Task to carry out:
Spot each line in the records below where the word "layer" occurs, then copy it.

Collected data entries:
"""

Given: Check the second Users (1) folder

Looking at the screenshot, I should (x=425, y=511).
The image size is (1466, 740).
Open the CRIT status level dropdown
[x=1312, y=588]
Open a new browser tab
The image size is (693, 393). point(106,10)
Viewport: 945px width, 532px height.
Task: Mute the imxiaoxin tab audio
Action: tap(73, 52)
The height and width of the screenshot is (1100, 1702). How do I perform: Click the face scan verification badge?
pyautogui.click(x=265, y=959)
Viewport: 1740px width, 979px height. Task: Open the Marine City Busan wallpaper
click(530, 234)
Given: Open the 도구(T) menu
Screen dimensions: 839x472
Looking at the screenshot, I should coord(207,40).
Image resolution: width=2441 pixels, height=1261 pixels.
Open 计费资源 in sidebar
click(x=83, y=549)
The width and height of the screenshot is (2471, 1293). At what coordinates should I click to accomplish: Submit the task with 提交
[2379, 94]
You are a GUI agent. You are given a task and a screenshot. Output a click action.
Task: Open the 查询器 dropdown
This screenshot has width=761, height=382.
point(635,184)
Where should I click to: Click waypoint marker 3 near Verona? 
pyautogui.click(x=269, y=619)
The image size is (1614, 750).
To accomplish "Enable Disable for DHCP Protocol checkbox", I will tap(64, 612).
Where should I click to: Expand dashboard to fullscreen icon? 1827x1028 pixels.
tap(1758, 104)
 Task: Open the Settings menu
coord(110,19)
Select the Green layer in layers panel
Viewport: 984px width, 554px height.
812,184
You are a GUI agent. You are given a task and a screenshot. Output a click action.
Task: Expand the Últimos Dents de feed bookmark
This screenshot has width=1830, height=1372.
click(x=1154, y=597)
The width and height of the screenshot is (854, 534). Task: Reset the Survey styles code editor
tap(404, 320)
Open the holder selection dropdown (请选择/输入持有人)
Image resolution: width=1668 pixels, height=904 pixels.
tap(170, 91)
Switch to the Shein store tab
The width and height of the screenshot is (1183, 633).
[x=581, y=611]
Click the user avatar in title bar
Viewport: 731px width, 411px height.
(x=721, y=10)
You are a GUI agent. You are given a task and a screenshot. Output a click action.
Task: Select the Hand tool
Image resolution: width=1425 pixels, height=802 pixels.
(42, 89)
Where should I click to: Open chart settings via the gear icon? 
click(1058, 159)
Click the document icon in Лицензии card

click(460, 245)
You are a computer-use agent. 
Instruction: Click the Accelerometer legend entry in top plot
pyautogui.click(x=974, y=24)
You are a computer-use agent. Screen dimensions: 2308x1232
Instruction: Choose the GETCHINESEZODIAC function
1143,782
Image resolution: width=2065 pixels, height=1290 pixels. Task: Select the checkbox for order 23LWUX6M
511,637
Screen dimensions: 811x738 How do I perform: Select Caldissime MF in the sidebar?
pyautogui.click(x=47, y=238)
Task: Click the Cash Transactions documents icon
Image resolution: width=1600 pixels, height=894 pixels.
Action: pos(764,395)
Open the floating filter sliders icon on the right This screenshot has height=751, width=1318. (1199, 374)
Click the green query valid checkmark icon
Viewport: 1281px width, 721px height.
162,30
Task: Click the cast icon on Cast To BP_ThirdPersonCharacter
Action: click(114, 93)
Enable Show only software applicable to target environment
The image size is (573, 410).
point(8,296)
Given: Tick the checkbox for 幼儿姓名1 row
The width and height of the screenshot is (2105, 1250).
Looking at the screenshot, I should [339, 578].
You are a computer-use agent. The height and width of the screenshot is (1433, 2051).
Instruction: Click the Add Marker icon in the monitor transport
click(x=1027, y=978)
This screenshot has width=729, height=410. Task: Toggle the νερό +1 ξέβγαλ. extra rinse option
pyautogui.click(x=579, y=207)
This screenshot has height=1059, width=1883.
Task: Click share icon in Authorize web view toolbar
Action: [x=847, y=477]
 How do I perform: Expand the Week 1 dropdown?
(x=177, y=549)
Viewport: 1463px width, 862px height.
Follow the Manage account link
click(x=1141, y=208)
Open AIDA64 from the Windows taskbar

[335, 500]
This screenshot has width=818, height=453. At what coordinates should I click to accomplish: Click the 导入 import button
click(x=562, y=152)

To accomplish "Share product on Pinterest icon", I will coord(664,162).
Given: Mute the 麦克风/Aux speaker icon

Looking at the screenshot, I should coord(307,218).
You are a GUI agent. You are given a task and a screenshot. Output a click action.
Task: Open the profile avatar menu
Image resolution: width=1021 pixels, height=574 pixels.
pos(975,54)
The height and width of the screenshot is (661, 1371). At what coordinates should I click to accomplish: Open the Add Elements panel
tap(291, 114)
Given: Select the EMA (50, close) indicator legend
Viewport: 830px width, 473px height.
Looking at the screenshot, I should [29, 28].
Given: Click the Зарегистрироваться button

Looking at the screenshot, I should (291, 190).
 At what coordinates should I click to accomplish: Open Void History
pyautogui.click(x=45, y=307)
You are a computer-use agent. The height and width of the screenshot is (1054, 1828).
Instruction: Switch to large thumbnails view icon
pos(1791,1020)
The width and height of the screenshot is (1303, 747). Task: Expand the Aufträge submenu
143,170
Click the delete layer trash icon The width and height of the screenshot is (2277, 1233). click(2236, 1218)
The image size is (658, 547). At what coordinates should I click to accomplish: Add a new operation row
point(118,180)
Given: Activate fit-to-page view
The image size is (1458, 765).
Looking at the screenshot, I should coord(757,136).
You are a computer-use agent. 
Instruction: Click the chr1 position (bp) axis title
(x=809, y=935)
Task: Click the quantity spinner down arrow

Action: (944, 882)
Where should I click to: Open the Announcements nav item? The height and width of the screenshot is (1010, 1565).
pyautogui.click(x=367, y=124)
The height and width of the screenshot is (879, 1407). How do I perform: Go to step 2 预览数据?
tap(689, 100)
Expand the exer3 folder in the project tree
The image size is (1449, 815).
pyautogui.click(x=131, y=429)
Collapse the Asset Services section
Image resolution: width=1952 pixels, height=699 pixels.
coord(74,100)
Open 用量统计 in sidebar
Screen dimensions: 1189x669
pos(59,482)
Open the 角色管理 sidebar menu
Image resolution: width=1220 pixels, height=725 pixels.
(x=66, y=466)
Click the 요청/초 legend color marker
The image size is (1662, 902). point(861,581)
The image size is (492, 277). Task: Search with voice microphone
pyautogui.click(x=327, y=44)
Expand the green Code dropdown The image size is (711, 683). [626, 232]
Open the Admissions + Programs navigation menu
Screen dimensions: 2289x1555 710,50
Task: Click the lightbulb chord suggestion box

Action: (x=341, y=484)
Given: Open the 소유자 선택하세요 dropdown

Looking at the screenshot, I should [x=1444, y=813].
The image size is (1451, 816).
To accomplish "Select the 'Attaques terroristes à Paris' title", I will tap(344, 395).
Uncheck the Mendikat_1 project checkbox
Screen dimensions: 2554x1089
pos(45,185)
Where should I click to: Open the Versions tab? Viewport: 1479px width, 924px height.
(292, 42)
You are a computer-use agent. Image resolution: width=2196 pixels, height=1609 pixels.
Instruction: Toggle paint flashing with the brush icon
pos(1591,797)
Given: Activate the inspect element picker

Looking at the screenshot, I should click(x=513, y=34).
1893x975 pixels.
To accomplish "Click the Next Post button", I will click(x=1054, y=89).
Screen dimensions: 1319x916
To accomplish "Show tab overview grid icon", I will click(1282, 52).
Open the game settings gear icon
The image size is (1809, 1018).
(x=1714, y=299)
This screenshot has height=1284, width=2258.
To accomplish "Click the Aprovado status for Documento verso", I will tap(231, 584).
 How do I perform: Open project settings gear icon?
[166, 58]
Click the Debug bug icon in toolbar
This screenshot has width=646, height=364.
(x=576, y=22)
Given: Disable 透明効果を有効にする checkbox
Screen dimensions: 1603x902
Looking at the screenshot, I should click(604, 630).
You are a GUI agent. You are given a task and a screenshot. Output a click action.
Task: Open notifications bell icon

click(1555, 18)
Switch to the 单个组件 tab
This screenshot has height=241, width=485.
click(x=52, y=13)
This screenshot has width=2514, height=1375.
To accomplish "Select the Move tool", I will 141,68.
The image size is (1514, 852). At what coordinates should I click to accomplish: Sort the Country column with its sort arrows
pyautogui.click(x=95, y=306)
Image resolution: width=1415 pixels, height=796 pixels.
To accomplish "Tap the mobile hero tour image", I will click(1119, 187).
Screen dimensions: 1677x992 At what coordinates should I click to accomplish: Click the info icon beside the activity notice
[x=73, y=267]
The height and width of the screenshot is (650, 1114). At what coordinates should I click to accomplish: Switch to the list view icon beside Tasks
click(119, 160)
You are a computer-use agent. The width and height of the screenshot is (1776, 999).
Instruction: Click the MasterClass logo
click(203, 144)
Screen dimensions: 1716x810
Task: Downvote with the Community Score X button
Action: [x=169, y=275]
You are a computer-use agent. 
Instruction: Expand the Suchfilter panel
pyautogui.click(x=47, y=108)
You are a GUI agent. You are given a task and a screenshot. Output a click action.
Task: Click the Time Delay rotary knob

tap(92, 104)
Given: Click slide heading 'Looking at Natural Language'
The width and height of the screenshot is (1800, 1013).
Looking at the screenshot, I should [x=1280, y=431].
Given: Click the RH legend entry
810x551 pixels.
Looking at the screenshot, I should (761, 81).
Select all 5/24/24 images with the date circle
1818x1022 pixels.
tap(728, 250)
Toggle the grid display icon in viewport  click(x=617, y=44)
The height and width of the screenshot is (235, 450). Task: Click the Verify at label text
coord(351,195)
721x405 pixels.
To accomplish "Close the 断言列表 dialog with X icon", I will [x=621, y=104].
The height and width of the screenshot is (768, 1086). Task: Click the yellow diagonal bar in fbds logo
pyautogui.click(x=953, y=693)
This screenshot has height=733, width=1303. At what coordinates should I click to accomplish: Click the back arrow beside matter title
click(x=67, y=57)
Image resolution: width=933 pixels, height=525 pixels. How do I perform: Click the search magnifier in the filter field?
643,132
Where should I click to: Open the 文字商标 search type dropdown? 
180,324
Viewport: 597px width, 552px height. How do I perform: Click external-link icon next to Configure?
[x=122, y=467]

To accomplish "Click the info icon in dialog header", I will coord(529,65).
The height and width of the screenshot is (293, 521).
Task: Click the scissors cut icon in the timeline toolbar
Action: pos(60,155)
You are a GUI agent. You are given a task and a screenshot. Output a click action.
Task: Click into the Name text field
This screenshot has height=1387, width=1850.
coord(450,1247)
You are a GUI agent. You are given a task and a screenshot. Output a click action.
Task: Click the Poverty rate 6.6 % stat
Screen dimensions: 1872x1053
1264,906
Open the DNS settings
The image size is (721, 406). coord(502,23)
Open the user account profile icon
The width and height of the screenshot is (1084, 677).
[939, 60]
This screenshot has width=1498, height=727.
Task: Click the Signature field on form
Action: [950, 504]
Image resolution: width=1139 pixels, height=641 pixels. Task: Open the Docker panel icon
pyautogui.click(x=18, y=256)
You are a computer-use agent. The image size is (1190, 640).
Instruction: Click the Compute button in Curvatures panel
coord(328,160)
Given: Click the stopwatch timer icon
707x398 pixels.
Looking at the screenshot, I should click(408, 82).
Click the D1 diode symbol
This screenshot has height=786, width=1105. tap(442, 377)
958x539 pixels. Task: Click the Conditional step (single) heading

"""

Task result:
Select the Green layer in layers panel
Click the delete layer trash icon The width and height of the screenshot is (2277, 1233). click(2236, 1218)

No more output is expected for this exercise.